The last talk of the session was given by Frank Kempken from the University of Kiel on mitochondrial mRNA editing in plants. Mitochondria possess their own rudimentary transcription and translation machinery, and in between they change the mRNAs in a way the nucleus doesn't: they edit the mRNA sequence, usually by exchanging a C for an U to create novel stop codons, or to modify the amino acid sequence. How this is done is largely unknown.

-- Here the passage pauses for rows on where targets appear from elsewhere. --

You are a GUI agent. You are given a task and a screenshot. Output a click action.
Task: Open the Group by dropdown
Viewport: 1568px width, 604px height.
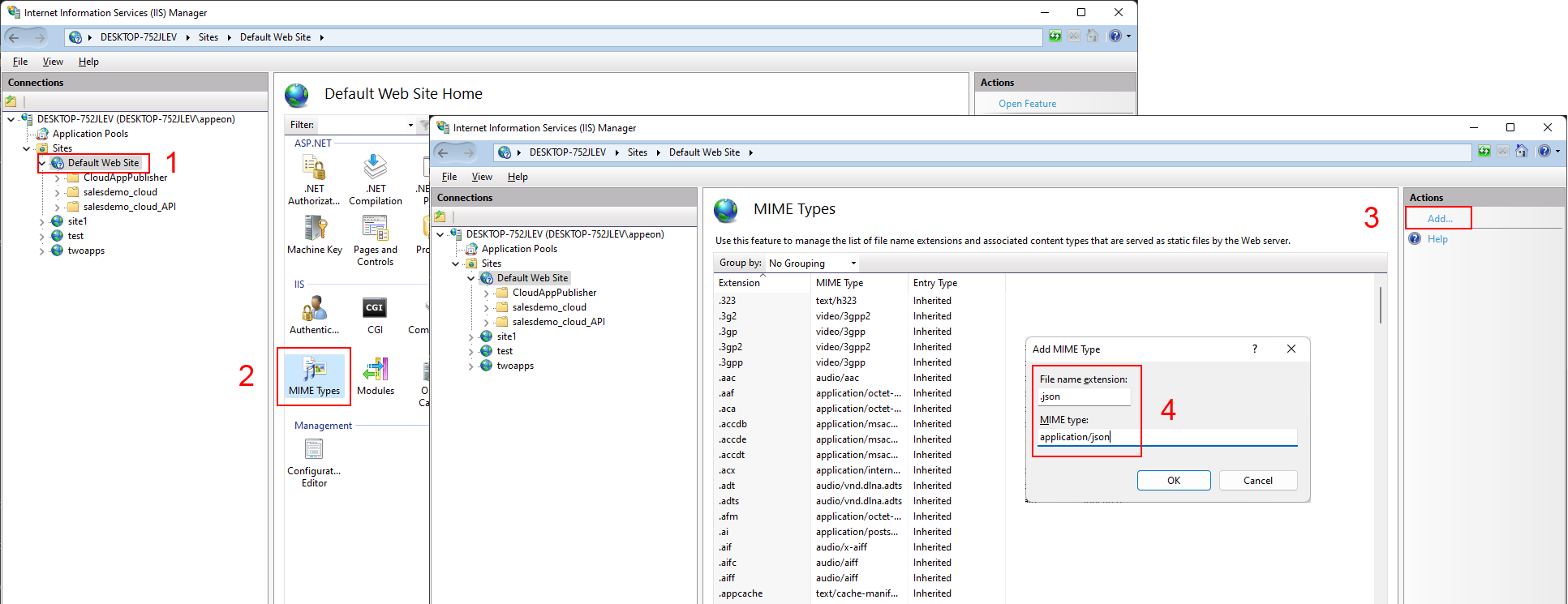pos(812,263)
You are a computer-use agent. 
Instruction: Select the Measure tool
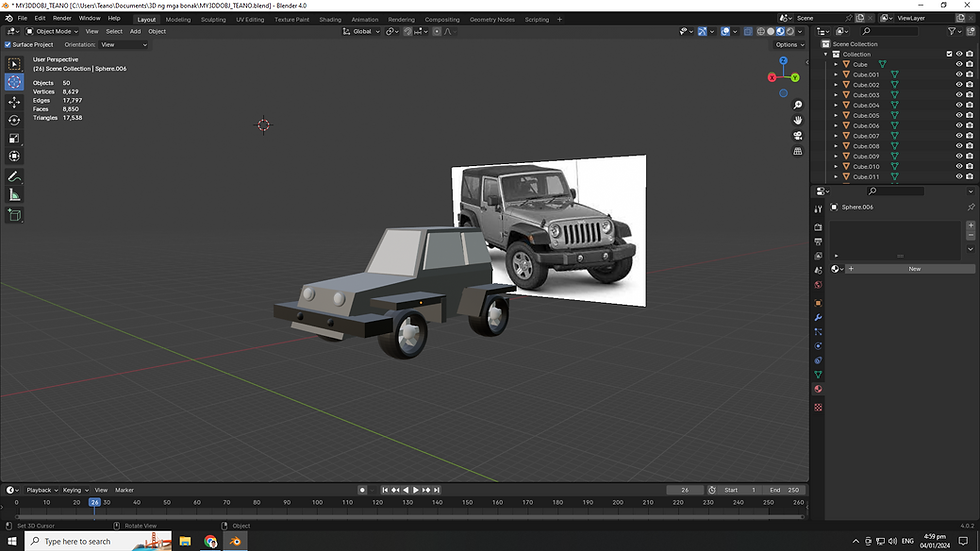14,196
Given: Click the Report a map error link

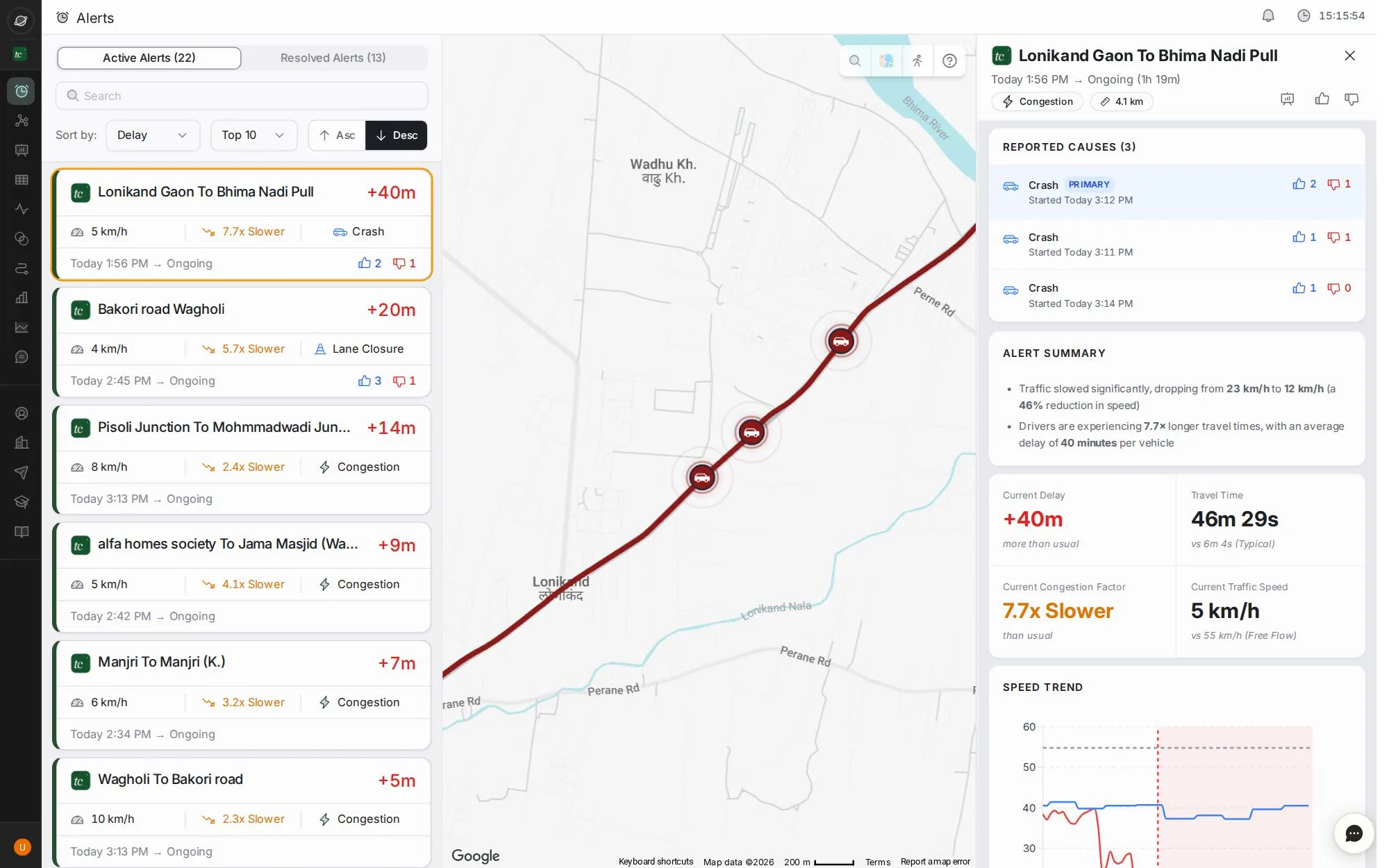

Frank Kempken's lab developed a system to work with isolated mitochondria, because genetic engineering of them in plants is not possible, and in vitro approaches have serious drawbacks. In their 'in organello' system, they can electroporate the isolated mitochondria in buffer, and observe the editing done to the expressed mRNAs. This allowed them to observe correct recognition of editing sites of Arabidopsis mRNAs in the mitochondria of maize, for example, or that mRNAs from chloroplasts are not edited in mitochondria. This would at least partially be expected, but somehow the plastid transcripts are not recognized by the editing machinery in the mitochondria.

Using a novel binding assay (which requires 10 liters of Arabidopsis cell culture per experiment, whew!) they were able to find proteins that bind to mRNAs at editing sites. A knockout mutant of one of them leads to growth retardation and smaller plants, exactly what one would expect when mitochondria don't function properly anymore.